On dry land, it is clear that Bad Neuenahr is still recovering, even as people enjoy cakes and cold drinks in the town square. Some shops are still boarded up. Others have signs declaring defiantly that “we are back”, “we are still here”, even with a bit of wordplay borrowing from English: “We AHR united.”
Even the most pessimistic local would not have thought the river could reach so high, said Cornelia Kilian, a tour guide. People awoke to find basements and cellars flooded in old timber houses.
Schools, kindergartens and hospitals were hit, roads were destroyed and insurers said their €8.75 billion ($9.6 billion) bill was their highest ever for a natural disaster in Germany.
In another preventive measure, electrics are being moved into attics where even the most extreme floods will not damage them. Historic buildings – the town has a church with records of local tithes from 1269 – are being restored.
Rebuilding from ruins is part of almost every German family’s story after the horrors the 20th century brought. The Ahr is no different – Allied bombs fell on the valley in 1945, possibly aiming at a V2 rocket factory nearby. Yet while peace has prevailed for decades, high waters are an ever greater threat.
Scientists at World Weather Attribution said the Ahr’s extreme rain was up to nine times more probable because of global warming. Experts say such events will only become more probable as climate change intensifies.
The fateful date should forever “serve as a moment of reflection on the human toll of the climate crisis”, said Frans Timmermans, the EU commissioner responsible for climate action.
Mr Orthen is clear that climate change is threatening his town.
“These things have always existed, but now they come more often,” he said.
The floods also played an outsize part in German political history. Armin Laschet, at the time the favourite to succeed Angela Merkel as chancellor, never recovered from a gaffe when a camera caught him chuckling in the background during sombre speeches in the flood zone. Two months later, he narrowly lost a general election to Olaf Scholz.
Like Mr Scholz’s government, the Ahr valley wants to do its part in stopping climate change as well as preparing for the worst. Four towns have brought in modern district heating systems. A storm-ravaged railway line will run on electricity rather than diesel when it fully reopens in 2025.
But the global temperature rise is out of the valley’s hands and it has to be ready if the floods return. Efforts are being made to improve a system of warning sirens that were widely criticised in 2021.
Paying for these improvements can be an issue, and dedicated recovery funds are really meant to restore what was there before, Ms Kilian said – not be misused for “golden taps”.
And there are lines that will not be crossed, because climate hazards or not, the Ahr is a site of natural beauty where people still want to come and visit, relax or retire.
Tourists are coming back and local hotels are in high demand.
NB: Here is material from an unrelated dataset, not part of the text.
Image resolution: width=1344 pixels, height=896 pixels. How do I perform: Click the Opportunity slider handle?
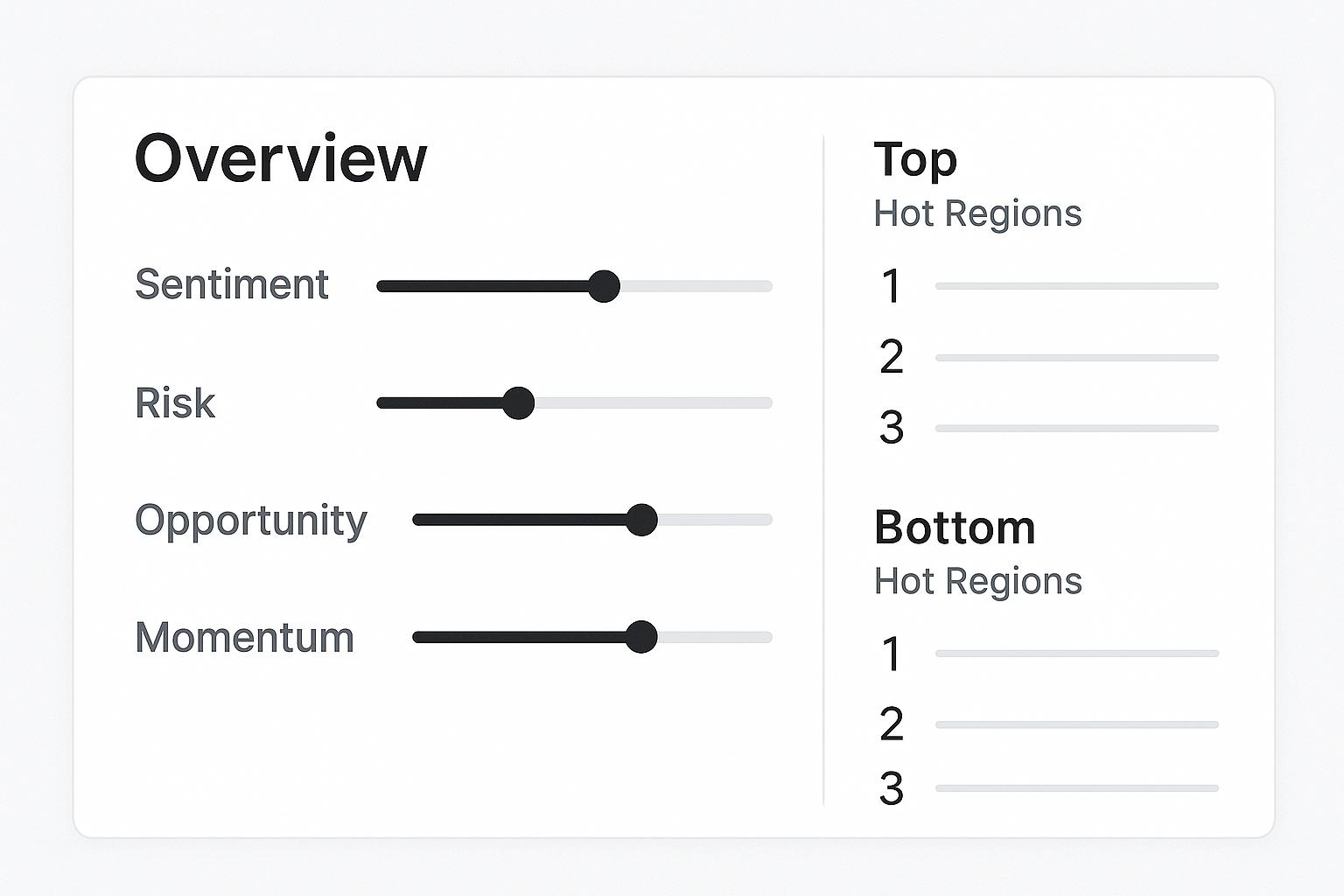click(x=642, y=520)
The interior minister of the state of Rhineland-Palatinate, Michael Ebling, said the stadium’s reopening was a “point of light”.
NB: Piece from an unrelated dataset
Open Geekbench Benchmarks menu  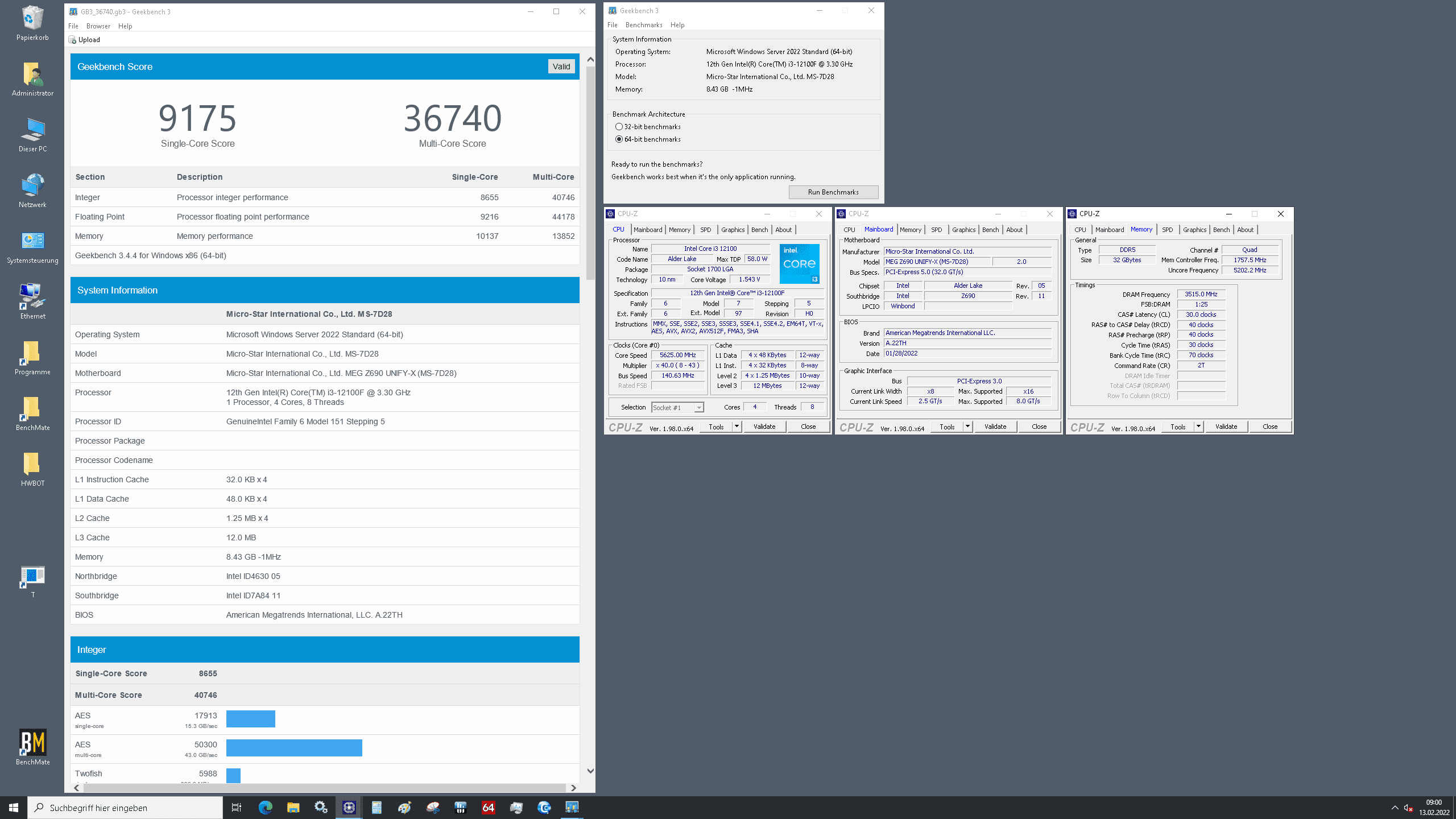[x=644, y=25]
“Yes, we still have a huge amount ahead of us, but I think within this huge amount we will be able to show a host of successes,” he said.
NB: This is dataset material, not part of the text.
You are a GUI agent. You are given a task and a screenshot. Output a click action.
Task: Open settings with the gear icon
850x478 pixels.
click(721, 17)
A graveyard on the riverbank took the full force of the disaster, but there is no appetite for a huge, incongruous flood wall at the cemetery.
Mr Orthen would like to do more but says there is a lack of money and political will to re-engineer the valley, whose steep, narrow course was blamed for the flood’s vicious advance.
“Nobody is doing it yet. We are a low-lying area here, we lie downstream. We have essentially done our homework when it comes to containment measures. The upper and middle Ahr unfortunately haven’t yet,” he said.
“Our containment measures have taken 20 years of planning. Only we don’t have that time.”
Extreme weather is never far away – even when the Ahr is ankle deep. Two years to the day since the flood, Germany issued a heatwave warning and authorities in the region spoke of “tropical nights” due to climate change. Even when it never rains, it pours.